Peki kısmen de olsa, çocukluğumuzda, çatık kaşlar altından bakan delici bakışlarla bizi terbiye (!) eden öğretmenlerimize ve bizimle bağırarak konuşan ebeveynlerimize ne oldu da şimdi “canın ne istiyorsa onu yap!” durumuna geldiler?

Şimdi eskisinden çok defa daha fazla oranda çocuklarımızı hak etsin etmesin, neden daha fazla övüyoruz?

Hadi övüyorsunuz; peki ne kadar övmelisiniz?

Neresini övmelisiniz?

Çünkü belli türden övgüler geri tepebilir. Özellikle çocuklara akıllı olduklarını söylemek onların kendilerine aptal gibi davranmalarına neden olabilir.

Bir araştırmanın özet cümlesi şöyledir:

Çocukları yeteneklerinden ötürü övdüğünüzde, bu onların öğrenmeye değil, iyi görünmeye odaklanmasını sağlar.

İyi görünme arzusu ise büyüdüklerinde gösteriş budalalığına kapılmalarına yol açabilir.

Zekaları için övülen çocuklar, kendilerini iyi yaparak kendilerini kanıtlamaya devam etmek istiyorlar.

Bu kulağa iyi gelebilir, ama aslında ters etki yapıyor.

Araştırmanın Diyor ki; Çocukların Zekasını Değil, Çabasını Övün

Araştırmacılar Claudia Mueller ve Carol Dweck, Amerikalı 5. sınıf öğrencileri üzerinde bir dizi dönüm noktası niteliğindeki deneylerde, çocukların aldıkları övgü türlerine bağlı olarak çok farklı davrandıklarını keşfettiler.

Zekâları nedeniyle övülen çocuklar zorluklardan kaçınma eğilimindeydiler. Bunun yerine kolay işleri tercih ediyorlar. Ayrıca, gelecekteki performanslarını nasıl iyileştireceklerini öğrenmekten çok, rekabetçi konumlarıyla - başkalarına göre nasıl ölçüldükleriyle - ilgileniyorlar.

Buna karşın, çabalarından ötürü övülen çocuklar tam tersi bir eğilim gösterdi. Zorlayıcı görevleri üstlenmekte tereddüt etmediler.

Çabaları için övülen çocuklar, diğer çocukların nasıl performans gösterdiğini merak etmekten çok, başarı için yeni stratejiler öğrenmekle ilgileniyorlardı.
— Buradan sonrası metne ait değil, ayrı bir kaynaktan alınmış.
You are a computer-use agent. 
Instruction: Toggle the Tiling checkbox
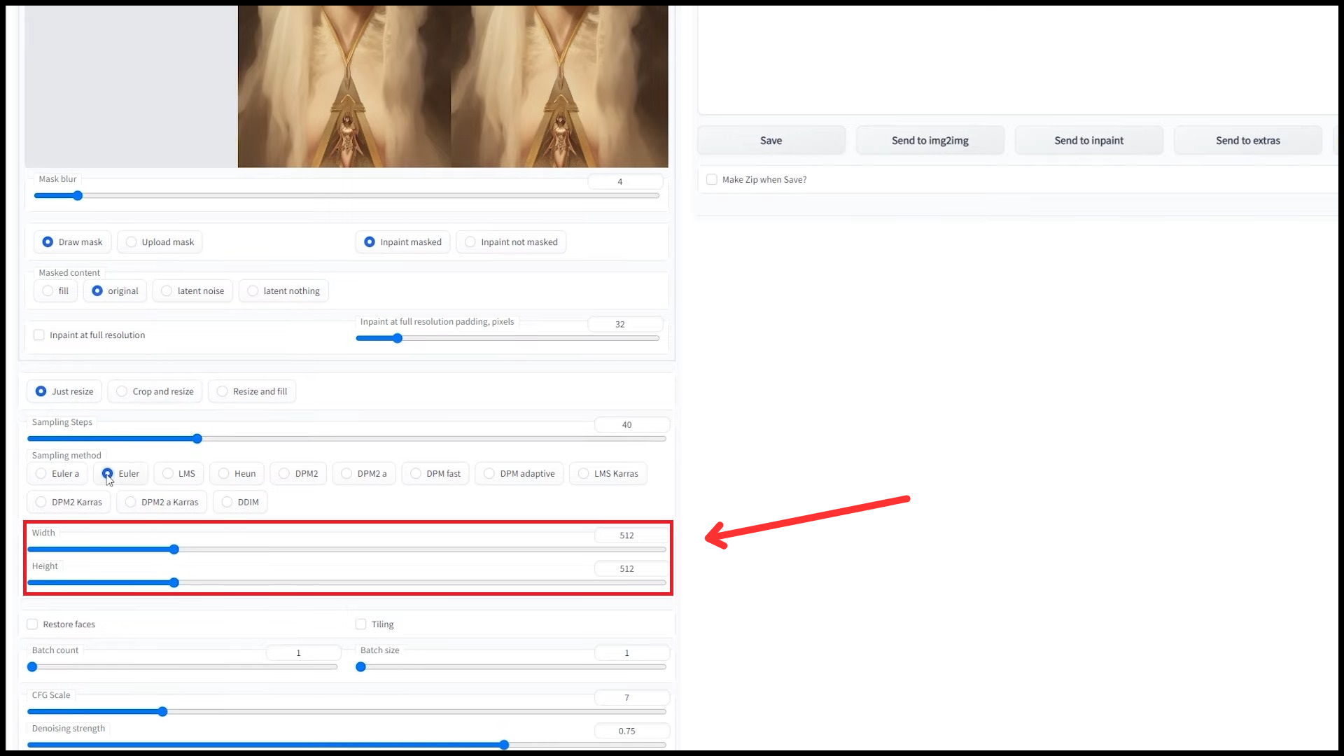coord(361,624)
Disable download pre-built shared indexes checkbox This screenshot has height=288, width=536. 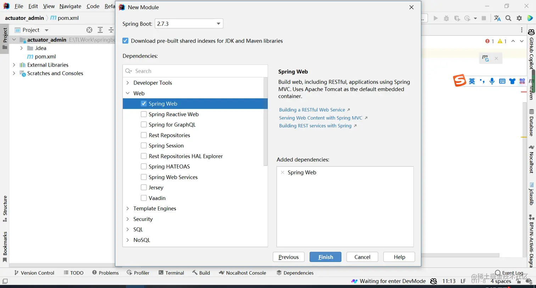125,41
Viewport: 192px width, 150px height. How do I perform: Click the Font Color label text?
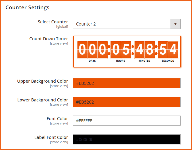[x=57, y=119]
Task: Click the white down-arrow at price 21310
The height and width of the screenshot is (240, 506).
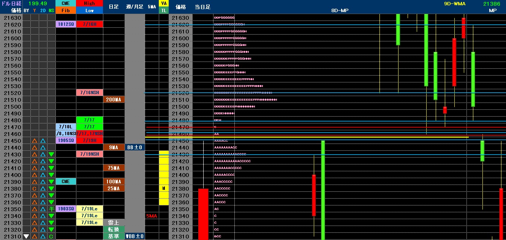Action: coord(26,236)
Çocuklar başka açılardan da farklıydı.

Çabaları için övülen çocuklarla karşılaştırıldığında, zekâları ve Allah vergisi yeteneklerinden ötürü övülmeye alıştırılan çocukların:

1-) Başarısızlıktan sonra pes etme ihtimali yüksektir.

2-) Başarısızlıktan sonra kötü performans gösterme ihtimali daha yüksektir.

3-) Bir ödevi ne kadar iyi yaptıklarını yanlış beyan etme olasılığı daha yüksektir.

Hepsi bu kadar değil.

Zekâları için övülen çocuklar, başarısızlıklarını düşük zekâ kanıtı olarak görme eğilimindeydi.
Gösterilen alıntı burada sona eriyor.